И лишь Бога там не было: сколь пристально ни вглядывался Камоинш в стены, сколь внимательно, стоя на стремянке, ни рассматривал потолок, он не обнаружил ни распятого, ни нераспятого Христа, ни какого-либо иного божества, ни русалки, ни лесной нимфы, ни единого ангела, черта или святого.
И все это было погружено в ландшафт, от вида которого Камоинша бросило в дрожь, ибо это была сама Мать Индия, Мать Индия с ее кричащими красками и неостановимым движением, Мать Индия, которая любит, предает, пожирает, уничтожает и вновь любит своих детей, которая в них, детях, возбуждает страстное влечение и яростный гнев, не утихающие и за гранью могилы, которая простирается до великих гор, подобных восклицаниям души, тянется вдоль полноводных рек, несущих и милость, и заразу, охватывает суровые знойные плоскогорья, где люди крошат кирками и мотыгами сухую неплодородную почву; Мать Индия с ее океанскими побережьями, кокосовыми пальмами, рисовыми полями и волами у колодцев, с ее журавлями на деревьях, выгибающими шеи наподобие вешалок для одежды, с кружащими в небе стервятниками, подражательными криками скворцов-майн и желтоклювой свирепостью ворон, протеически-изменчивая Мать Индия, которая может обернуться чудищем, морским червем, поднимающим над водой на длинной чешуйчатой шее голову с лицом Эпифании; которая может сеять смерть, плясать на тысячах трупов, косоглазая и кровавоязыкая, словно грозная богиня Кали; но превыше всего, в самом центре потолка, где к острию грандиозного рога изобилия сходились все линии, была Мать Индия с лицом Беллы. Умершая “королева Изабелла” была здесь единственной богиней-матерью; исходной причиной первого могучего творческого выброса Ауроры оказалась простая боль человеческой утраты, безутешная тоска осиротевшего ребенка. Комната была ее актом прощания.

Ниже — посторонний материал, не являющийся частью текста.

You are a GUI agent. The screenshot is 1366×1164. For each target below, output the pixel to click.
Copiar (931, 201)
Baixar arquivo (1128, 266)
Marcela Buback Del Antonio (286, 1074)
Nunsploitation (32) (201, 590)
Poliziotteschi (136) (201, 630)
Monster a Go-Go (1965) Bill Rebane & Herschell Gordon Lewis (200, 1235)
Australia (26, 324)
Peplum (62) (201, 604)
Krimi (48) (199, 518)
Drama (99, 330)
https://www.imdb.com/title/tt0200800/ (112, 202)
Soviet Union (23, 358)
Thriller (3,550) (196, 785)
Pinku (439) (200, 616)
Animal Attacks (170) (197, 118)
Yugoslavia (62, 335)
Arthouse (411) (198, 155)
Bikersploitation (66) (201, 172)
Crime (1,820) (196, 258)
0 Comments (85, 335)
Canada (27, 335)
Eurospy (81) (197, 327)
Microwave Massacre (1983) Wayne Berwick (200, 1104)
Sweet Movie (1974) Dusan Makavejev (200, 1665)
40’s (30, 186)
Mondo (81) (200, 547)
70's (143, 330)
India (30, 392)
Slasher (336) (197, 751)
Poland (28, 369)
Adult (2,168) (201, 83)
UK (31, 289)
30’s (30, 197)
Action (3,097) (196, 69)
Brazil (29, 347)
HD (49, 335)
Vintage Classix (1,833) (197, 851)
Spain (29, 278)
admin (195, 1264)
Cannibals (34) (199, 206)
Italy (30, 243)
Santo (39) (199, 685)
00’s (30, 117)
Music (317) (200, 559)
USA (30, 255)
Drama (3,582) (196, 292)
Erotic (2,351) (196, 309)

Камоинш, поняв все, обнял ее, и они заплакали вместе.
Да, мама, прежде чем стать матерью, ты была дочерью. Одна женщина подарила тебе жизнь, у другой ты ее отняла… О, это история многих внезапных кончин, многих злоумышлений и злодеяний, многих смерто- и самоубийств. Люди играли во всем этом главную роль, а огонь, вода и болезнь были только подспорьем, сопутствующими – или скорей обволакивающими и проникающими – факторами.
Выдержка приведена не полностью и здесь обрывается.